To do => Would you reproduce, without any alteration, the lines from the opening line of the entries through the line that has "Open the Changelog nav link" in it?

Material for this task =>

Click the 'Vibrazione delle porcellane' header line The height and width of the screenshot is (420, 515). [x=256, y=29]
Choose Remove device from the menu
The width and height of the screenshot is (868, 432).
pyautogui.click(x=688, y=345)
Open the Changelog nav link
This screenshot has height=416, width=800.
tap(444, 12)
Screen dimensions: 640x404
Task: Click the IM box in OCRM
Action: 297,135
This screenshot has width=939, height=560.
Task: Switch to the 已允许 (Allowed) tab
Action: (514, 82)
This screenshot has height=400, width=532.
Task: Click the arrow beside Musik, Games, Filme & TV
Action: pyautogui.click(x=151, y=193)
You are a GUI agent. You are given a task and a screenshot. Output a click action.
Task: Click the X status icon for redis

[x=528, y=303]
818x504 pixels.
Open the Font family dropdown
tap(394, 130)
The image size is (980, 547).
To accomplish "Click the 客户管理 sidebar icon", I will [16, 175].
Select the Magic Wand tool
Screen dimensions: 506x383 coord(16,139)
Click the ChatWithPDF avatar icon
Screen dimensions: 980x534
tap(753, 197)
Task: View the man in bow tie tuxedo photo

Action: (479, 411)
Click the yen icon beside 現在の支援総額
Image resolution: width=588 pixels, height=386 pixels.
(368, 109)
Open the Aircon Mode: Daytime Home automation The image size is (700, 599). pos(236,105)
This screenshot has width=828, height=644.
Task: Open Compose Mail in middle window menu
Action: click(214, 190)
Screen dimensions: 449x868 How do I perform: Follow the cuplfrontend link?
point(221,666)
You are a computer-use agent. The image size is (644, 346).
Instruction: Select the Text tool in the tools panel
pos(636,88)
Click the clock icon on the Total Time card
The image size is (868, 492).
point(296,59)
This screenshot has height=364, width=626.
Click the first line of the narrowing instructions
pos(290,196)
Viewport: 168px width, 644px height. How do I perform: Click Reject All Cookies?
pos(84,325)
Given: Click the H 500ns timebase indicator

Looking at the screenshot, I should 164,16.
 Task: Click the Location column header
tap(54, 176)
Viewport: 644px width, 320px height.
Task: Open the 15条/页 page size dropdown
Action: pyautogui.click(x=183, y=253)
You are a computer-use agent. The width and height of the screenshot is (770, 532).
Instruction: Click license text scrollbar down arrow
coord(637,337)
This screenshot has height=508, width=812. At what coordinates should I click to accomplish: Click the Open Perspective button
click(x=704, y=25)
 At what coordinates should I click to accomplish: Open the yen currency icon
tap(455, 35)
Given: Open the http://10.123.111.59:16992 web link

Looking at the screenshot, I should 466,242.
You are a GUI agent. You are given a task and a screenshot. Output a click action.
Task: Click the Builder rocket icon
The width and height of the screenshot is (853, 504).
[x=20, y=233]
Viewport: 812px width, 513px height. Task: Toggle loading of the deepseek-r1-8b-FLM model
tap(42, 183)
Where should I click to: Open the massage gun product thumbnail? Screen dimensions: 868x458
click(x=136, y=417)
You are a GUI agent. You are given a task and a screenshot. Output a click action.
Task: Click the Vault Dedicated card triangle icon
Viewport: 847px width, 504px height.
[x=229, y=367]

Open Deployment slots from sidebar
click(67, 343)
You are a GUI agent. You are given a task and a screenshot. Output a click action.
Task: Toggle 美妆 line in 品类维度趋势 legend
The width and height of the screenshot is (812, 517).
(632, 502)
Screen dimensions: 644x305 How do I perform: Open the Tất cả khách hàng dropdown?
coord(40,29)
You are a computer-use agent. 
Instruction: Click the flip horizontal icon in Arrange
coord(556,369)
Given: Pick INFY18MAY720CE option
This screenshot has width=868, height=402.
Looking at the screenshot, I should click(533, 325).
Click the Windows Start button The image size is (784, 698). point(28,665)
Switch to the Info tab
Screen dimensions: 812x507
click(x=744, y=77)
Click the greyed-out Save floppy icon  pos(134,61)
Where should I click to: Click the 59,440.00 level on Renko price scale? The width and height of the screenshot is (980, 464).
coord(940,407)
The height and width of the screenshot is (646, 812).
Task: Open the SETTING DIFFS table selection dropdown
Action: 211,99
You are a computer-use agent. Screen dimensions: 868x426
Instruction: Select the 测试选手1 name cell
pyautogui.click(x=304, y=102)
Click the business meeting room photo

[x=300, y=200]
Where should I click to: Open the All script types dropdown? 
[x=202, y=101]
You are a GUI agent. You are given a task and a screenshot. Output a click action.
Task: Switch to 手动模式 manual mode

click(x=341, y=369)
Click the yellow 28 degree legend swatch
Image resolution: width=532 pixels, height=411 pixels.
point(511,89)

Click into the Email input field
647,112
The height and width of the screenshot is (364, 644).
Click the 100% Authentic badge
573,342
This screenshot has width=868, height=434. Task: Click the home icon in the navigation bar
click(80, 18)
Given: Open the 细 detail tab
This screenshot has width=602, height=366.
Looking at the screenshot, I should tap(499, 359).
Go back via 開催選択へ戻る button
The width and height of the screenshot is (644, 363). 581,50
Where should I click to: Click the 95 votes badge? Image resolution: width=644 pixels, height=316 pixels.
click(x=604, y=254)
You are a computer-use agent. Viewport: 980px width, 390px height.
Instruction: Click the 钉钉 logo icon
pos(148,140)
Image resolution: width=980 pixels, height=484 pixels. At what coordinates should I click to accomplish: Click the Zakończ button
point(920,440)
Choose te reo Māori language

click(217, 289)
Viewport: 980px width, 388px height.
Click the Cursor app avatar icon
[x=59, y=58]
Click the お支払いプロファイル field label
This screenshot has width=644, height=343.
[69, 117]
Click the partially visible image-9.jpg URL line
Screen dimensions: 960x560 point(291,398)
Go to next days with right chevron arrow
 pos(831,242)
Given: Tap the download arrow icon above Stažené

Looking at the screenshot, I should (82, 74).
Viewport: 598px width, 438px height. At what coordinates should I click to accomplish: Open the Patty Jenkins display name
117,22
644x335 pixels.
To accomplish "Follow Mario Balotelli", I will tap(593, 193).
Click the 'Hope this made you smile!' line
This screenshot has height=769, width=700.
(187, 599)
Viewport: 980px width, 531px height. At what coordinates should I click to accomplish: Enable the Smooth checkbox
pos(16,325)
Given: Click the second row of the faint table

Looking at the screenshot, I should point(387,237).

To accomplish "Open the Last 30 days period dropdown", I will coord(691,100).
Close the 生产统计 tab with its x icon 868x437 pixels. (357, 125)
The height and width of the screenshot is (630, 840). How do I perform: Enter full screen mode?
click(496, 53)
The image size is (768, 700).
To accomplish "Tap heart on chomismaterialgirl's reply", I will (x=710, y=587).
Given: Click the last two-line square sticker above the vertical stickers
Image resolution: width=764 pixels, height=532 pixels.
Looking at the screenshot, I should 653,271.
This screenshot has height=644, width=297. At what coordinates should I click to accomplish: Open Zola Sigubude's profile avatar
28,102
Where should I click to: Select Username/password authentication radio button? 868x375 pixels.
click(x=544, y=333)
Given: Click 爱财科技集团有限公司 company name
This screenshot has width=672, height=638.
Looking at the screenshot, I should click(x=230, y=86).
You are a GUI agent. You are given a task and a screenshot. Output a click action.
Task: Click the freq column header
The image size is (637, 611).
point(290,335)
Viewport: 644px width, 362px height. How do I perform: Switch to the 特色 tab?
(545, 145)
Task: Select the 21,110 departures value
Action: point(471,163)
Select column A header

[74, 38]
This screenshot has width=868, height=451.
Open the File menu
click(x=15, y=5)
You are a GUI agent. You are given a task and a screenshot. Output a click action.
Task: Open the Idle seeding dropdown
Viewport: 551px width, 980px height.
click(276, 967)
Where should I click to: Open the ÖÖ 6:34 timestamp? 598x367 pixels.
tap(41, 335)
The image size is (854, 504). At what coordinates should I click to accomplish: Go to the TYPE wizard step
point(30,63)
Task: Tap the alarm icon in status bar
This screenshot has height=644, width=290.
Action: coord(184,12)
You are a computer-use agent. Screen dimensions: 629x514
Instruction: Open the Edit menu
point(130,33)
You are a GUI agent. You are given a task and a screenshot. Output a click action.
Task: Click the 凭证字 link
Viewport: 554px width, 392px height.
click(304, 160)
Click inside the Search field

Solution for this exercise =>
Click the 'Vibrazione delle porcellane' header line The height and width of the screenshot is (420, 515). [x=256, y=29]
Choose Remove device from the menu
The width and height of the screenshot is (868, 432).
pyautogui.click(x=688, y=345)
Open the Changelog nav link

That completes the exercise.